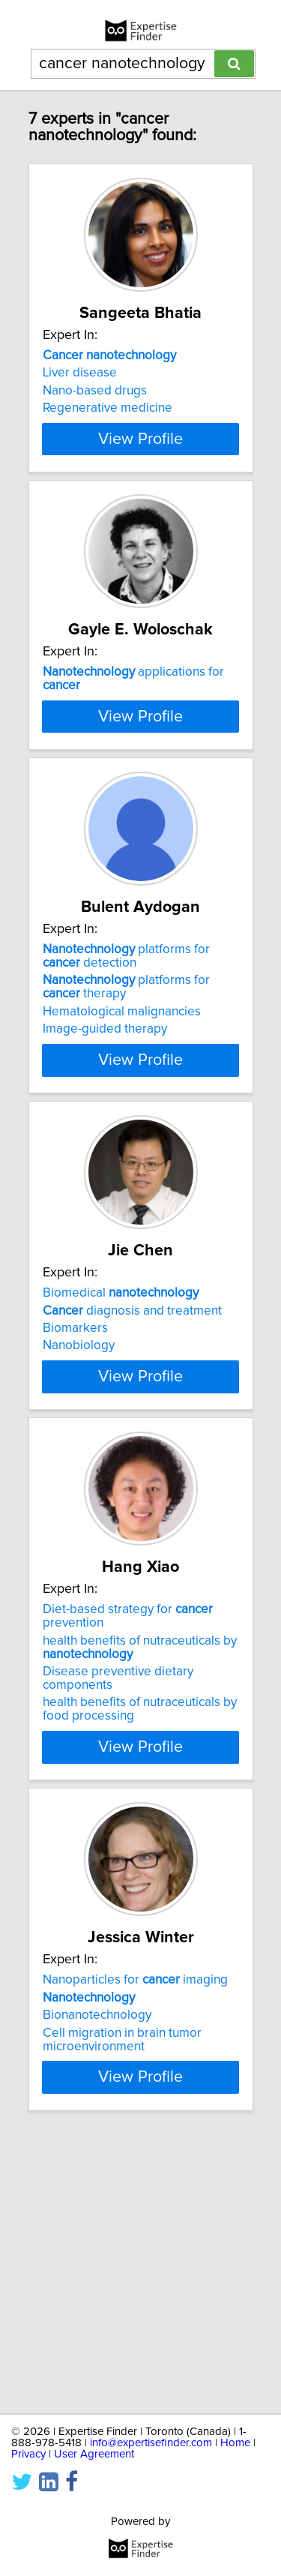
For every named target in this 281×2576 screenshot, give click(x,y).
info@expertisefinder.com (151, 2443)
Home (235, 2443)
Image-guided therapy (105, 1176)
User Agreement (94, 2454)
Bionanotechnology (97, 2243)
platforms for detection (126, 1103)
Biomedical (121, 1467)
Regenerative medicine (107, 408)
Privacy (28, 2454)
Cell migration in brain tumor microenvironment (122, 2267)
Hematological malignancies (122, 1158)
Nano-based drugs (95, 390)
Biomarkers (75, 1502)
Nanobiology (79, 1519)
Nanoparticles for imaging (135, 2208)
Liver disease (80, 372)
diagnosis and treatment (132, 1484)
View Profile (140, 492)
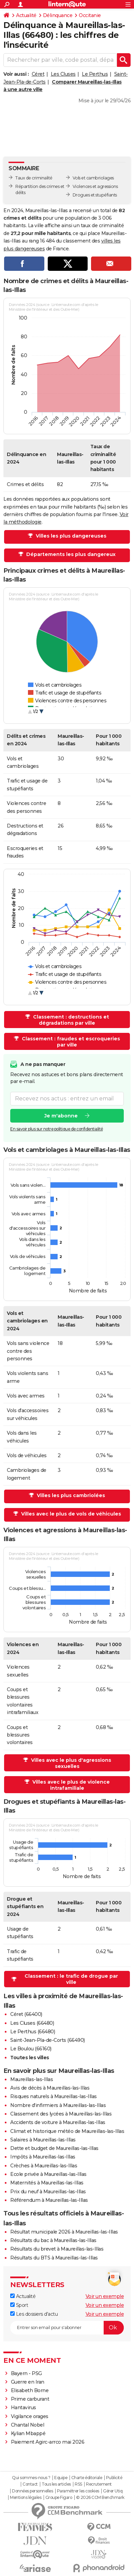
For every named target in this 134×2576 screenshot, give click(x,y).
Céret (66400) (26, 2014)
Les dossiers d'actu (34, 2314)
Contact (30, 2484)
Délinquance (58, 15)
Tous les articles (56, 2484)
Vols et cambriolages (93, 177)
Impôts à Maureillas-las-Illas (42, 2157)
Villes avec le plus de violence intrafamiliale (70, 1785)
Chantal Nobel (27, 2425)
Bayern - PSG (26, 2373)
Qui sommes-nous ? (31, 2477)
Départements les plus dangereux (70, 554)
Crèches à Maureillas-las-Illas (43, 2166)
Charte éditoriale (86, 2477)
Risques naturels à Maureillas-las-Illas (53, 2096)
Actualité (26, 15)
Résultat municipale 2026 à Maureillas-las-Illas (64, 2232)
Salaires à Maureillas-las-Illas (43, 2140)
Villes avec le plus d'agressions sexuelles (70, 1763)
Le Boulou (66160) (30, 2049)
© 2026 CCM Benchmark (100, 2497)
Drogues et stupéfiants (95, 194)
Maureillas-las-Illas (31, 2079)
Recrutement (99, 2484)
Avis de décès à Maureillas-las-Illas (49, 2088)
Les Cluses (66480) (32, 2023)
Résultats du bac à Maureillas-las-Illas (53, 2240)
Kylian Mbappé (28, 2433)
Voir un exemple (105, 2296)
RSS (78, 2484)
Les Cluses (63, 74)
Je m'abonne (61, 1115)
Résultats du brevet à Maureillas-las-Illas (56, 2249)
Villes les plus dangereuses (70, 536)
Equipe (60, 2477)
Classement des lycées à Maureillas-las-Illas (60, 2114)
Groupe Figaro (58, 2497)
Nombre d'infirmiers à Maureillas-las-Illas (58, 2105)
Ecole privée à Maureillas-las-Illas (48, 2174)
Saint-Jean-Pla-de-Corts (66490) (47, 2040)
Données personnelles (32, 2491)
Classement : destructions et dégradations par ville (70, 1020)
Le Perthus (95, 74)
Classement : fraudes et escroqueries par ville (70, 1042)
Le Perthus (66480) (32, 2032)
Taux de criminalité (34, 177)
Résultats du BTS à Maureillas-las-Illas (54, 2258)
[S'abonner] (67, 2327)
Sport (19, 2305)
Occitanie (90, 15)
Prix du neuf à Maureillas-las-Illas (48, 2192)
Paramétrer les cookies (78, 2491)
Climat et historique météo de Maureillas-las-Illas (67, 2131)
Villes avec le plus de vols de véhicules (70, 1514)
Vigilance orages (29, 2416)
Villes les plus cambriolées (70, 1495)
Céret (38, 74)
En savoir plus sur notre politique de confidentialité (56, 1128)
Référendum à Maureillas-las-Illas (49, 2200)
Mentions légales (25, 2497)
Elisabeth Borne (30, 2390)
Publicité (114, 2477)
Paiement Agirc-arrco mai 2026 (48, 2442)
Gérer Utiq (112, 2491)
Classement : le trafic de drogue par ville (71, 1979)
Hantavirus (23, 2407)
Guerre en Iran (27, 2382)
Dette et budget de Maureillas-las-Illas (54, 2148)
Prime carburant (30, 2399)
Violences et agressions (95, 186)
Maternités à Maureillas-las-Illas (47, 2183)
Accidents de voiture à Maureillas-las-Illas (57, 2122)
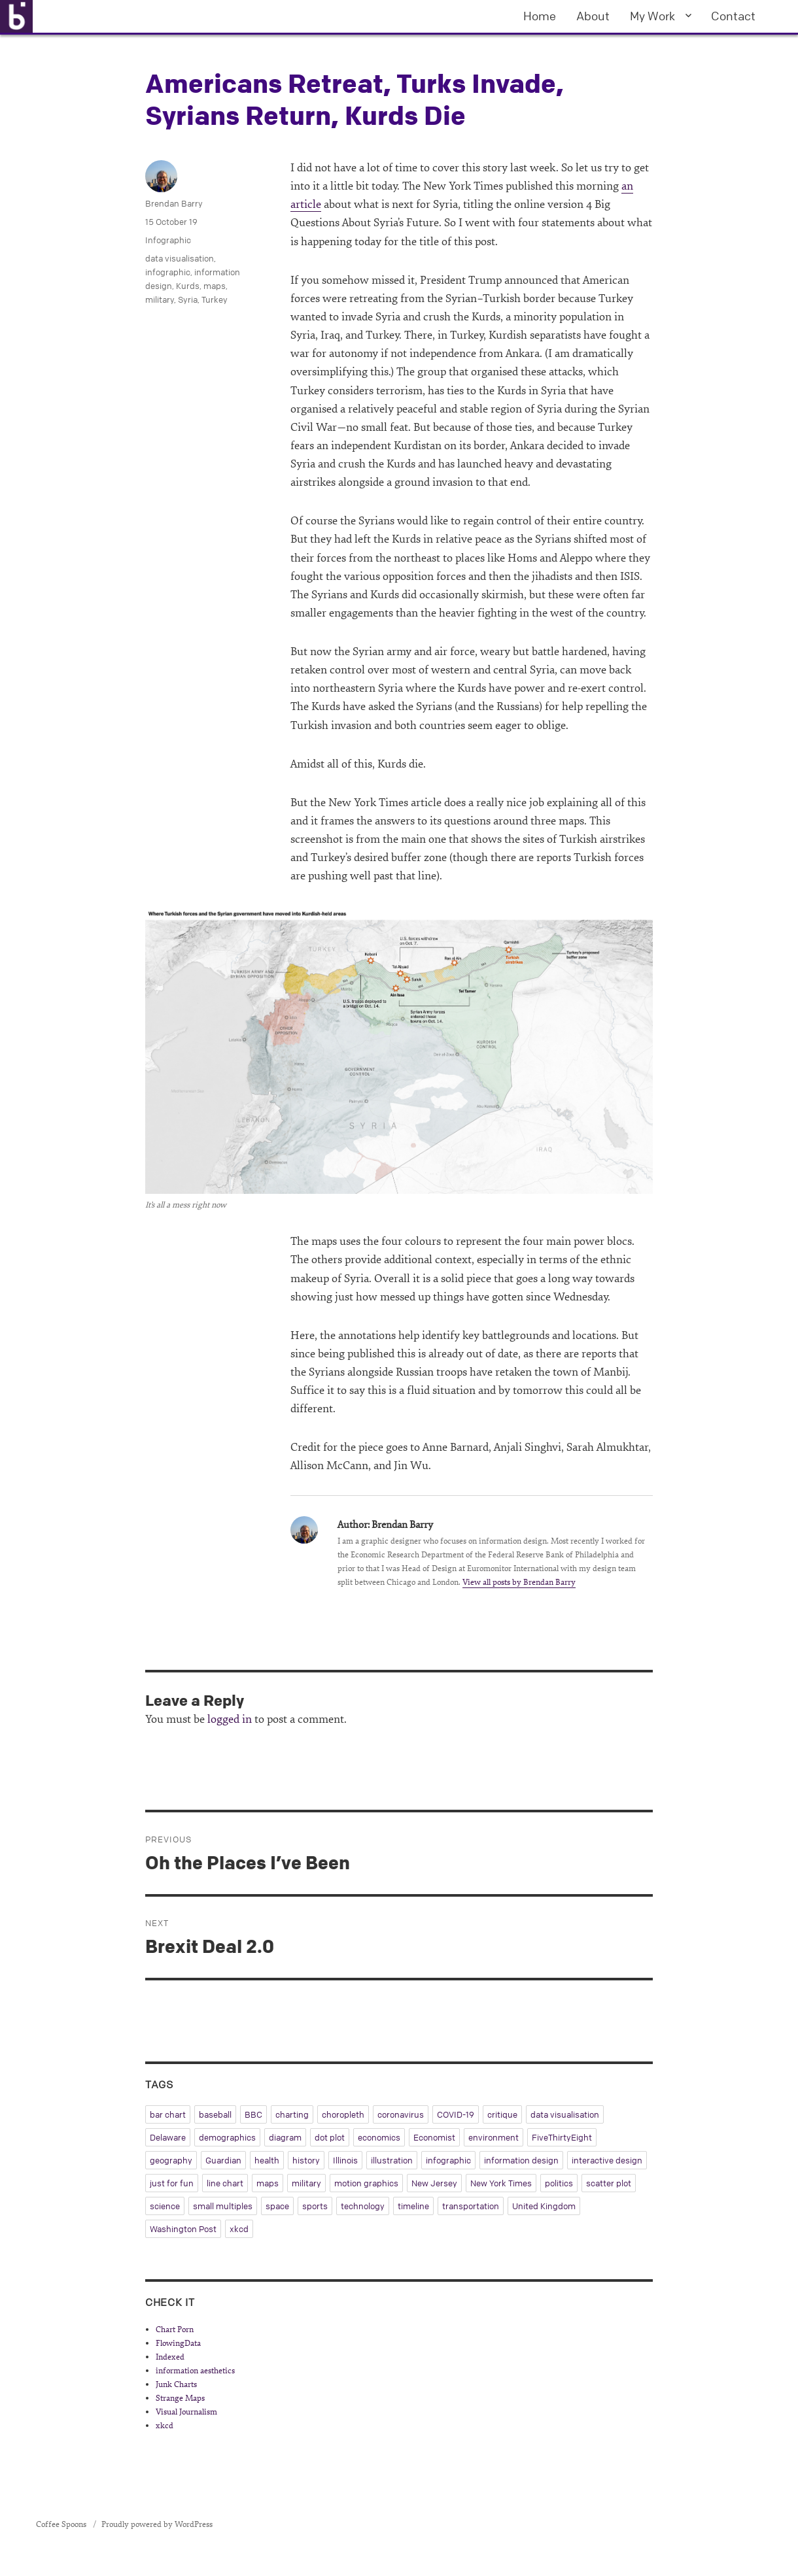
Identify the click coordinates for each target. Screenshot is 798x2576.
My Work (652, 15)
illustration (392, 2160)
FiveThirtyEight (562, 2137)
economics (379, 2137)
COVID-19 (455, 2114)
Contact (733, 15)
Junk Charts (176, 2384)
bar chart (168, 2114)
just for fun (172, 2183)
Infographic (168, 240)
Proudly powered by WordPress (157, 2524)
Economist (434, 2137)
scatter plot (608, 2183)
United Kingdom (544, 2206)
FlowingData (178, 2343)
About (593, 15)
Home (539, 15)
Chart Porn (175, 2329)
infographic (167, 272)
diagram (285, 2137)
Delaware (168, 2137)
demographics (227, 2137)
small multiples (222, 2206)
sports (315, 2206)
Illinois (345, 2160)
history (306, 2160)
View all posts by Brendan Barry (519, 1582)
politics (559, 2183)
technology (363, 2206)
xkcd (239, 2229)
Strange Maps (180, 2398)
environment (493, 2137)
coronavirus (400, 2114)
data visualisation (179, 258)
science (165, 2206)
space (277, 2206)
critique (502, 2114)
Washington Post (183, 2229)
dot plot (330, 2137)
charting (292, 2114)
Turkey (214, 299)
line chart (225, 2183)
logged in (229, 1719)
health (266, 2160)
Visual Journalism (186, 2412)
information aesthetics (195, 2370)
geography (171, 2160)
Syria (188, 299)
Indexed (170, 2357)
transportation (470, 2206)
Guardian (223, 2160)
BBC (253, 2114)
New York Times (501, 2183)
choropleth (343, 2114)
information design (521, 2160)
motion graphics (366, 2183)
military (159, 299)
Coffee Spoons (62, 2524)
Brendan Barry (174, 203)
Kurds (188, 285)
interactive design (607, 2160)
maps (214, 285)
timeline (413, 2206)
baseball (215, 2114)
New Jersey (434, 2183)
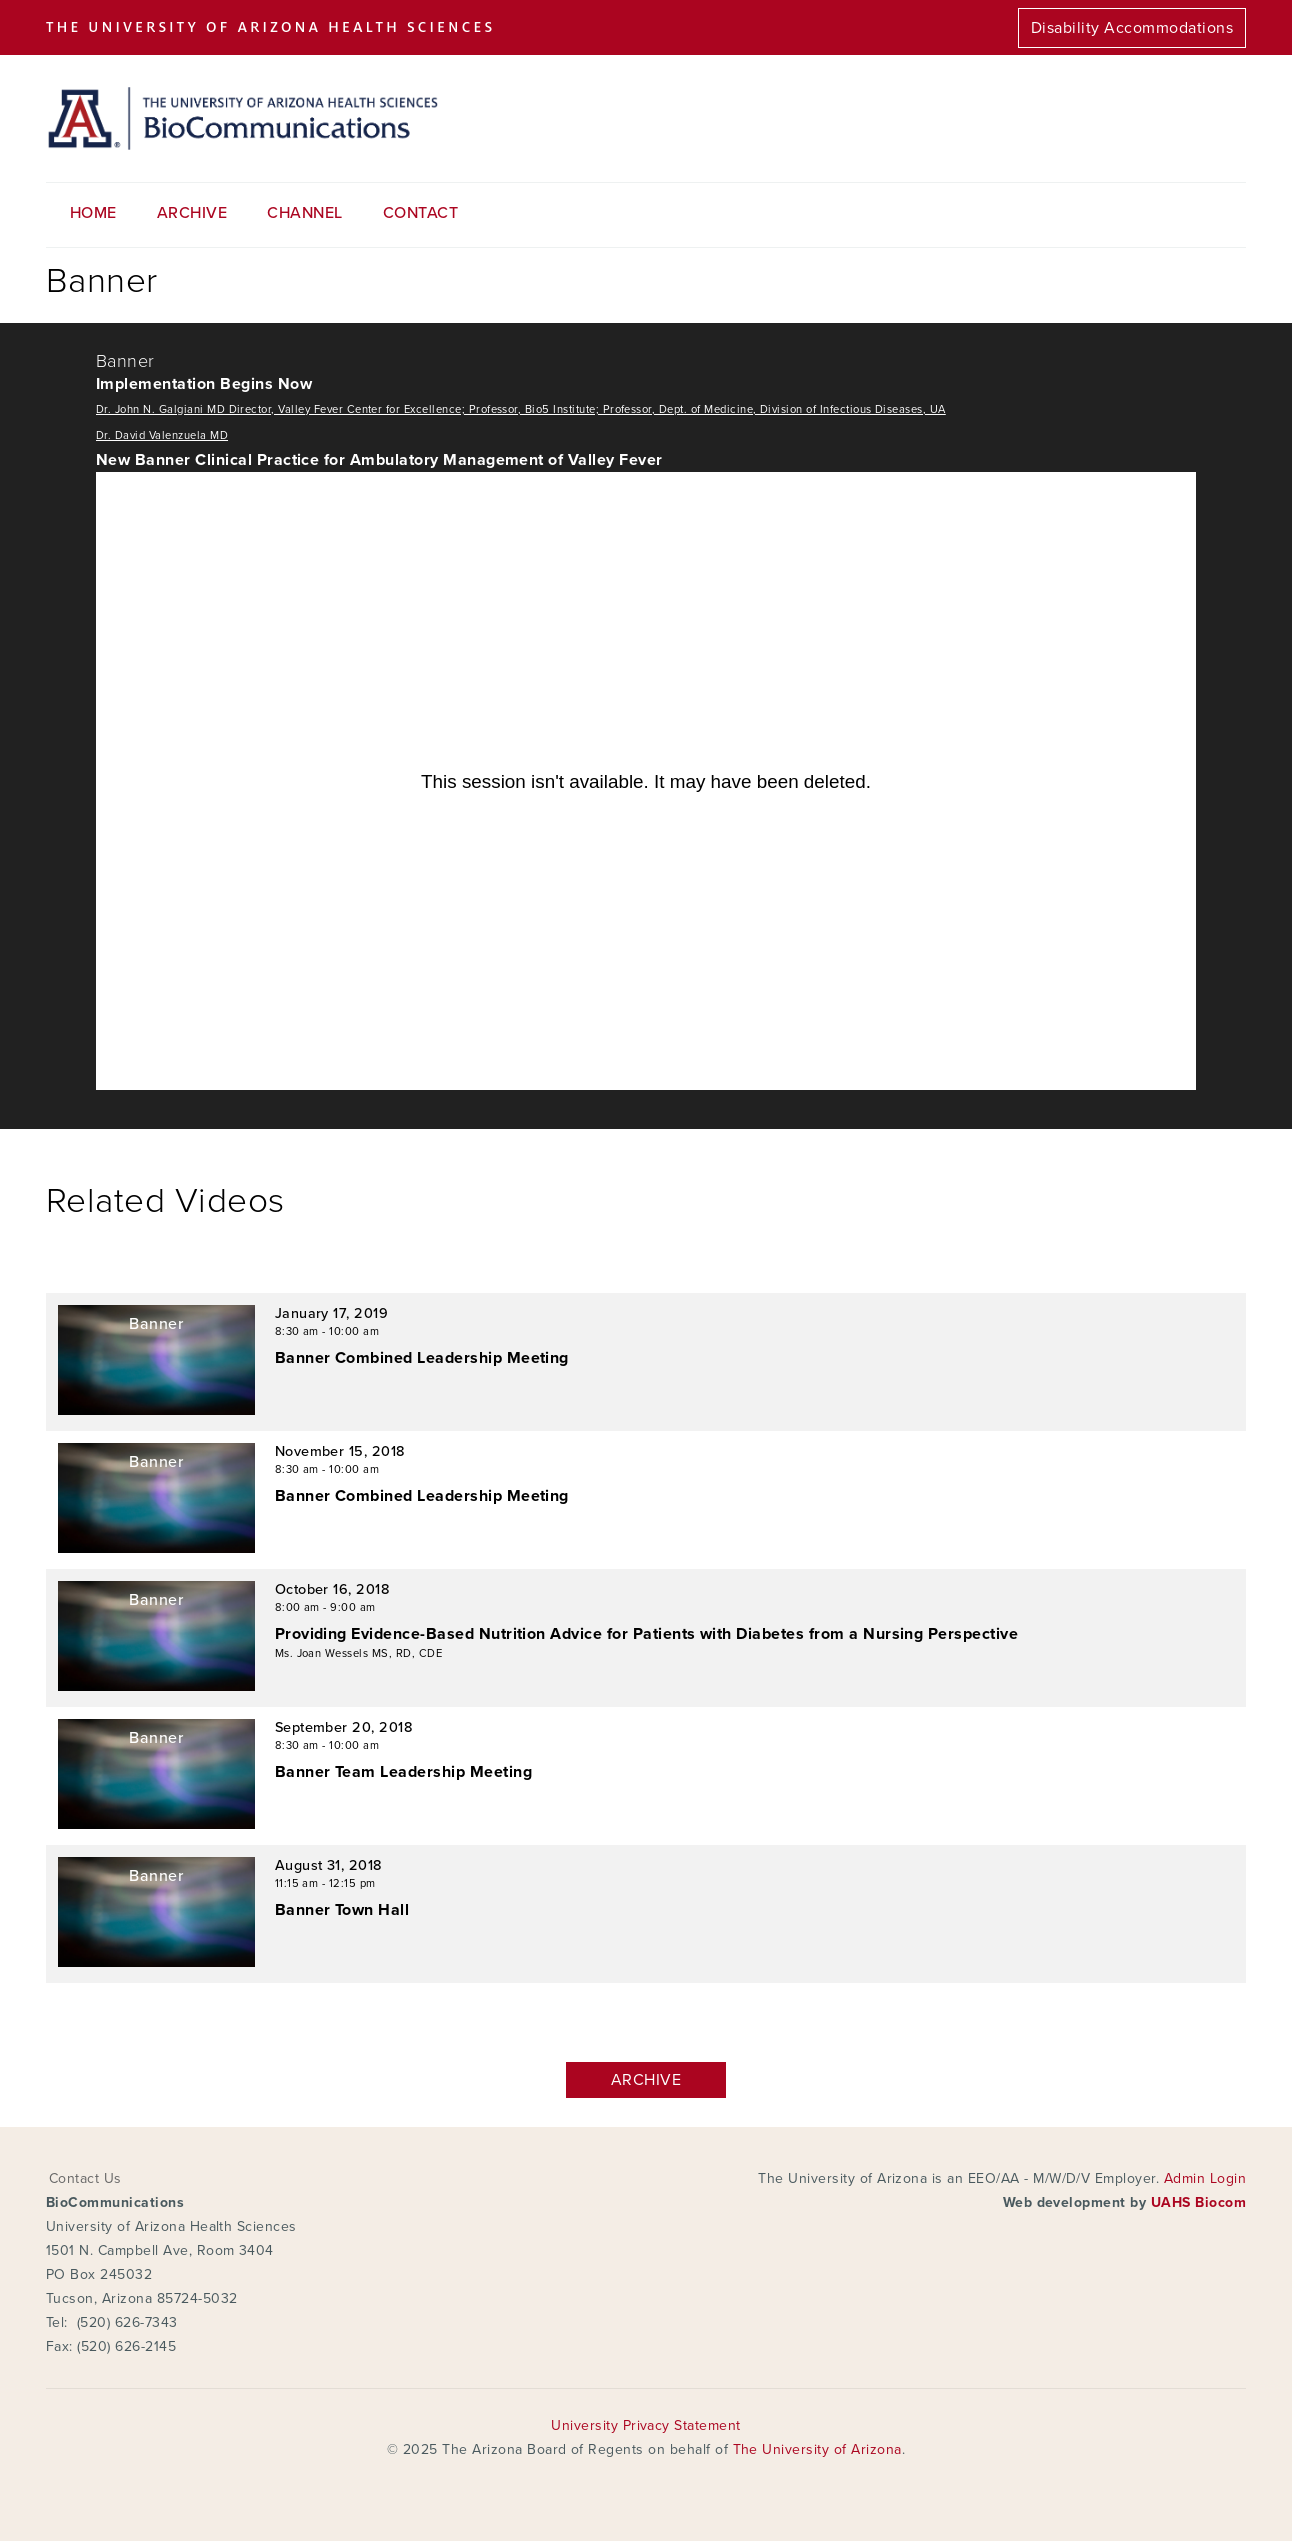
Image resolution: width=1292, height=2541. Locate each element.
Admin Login (1205, 2178)
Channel (304, 213)
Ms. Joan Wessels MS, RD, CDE (358, 1653)
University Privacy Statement (645, 2425)
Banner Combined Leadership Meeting (422, 1358)
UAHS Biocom (1198, 2202)
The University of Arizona (817, 2449)
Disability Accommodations (1132, 28)
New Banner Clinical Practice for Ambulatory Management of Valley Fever (379, 460)
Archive (192, 213)
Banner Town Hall (342, 1910)
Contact (420, 213)
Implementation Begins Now (204, 384)
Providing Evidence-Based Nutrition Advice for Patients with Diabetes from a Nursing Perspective (647, 1634)
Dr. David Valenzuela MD (162, 435)
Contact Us (85, 2178)
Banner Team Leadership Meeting (403, 1772)
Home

:: EXERCISE DETAILS ::
Looking at the entries, work out how many lines include the word "View" and give the number by itself.

:: RESPONSE TO THE TASK ::
2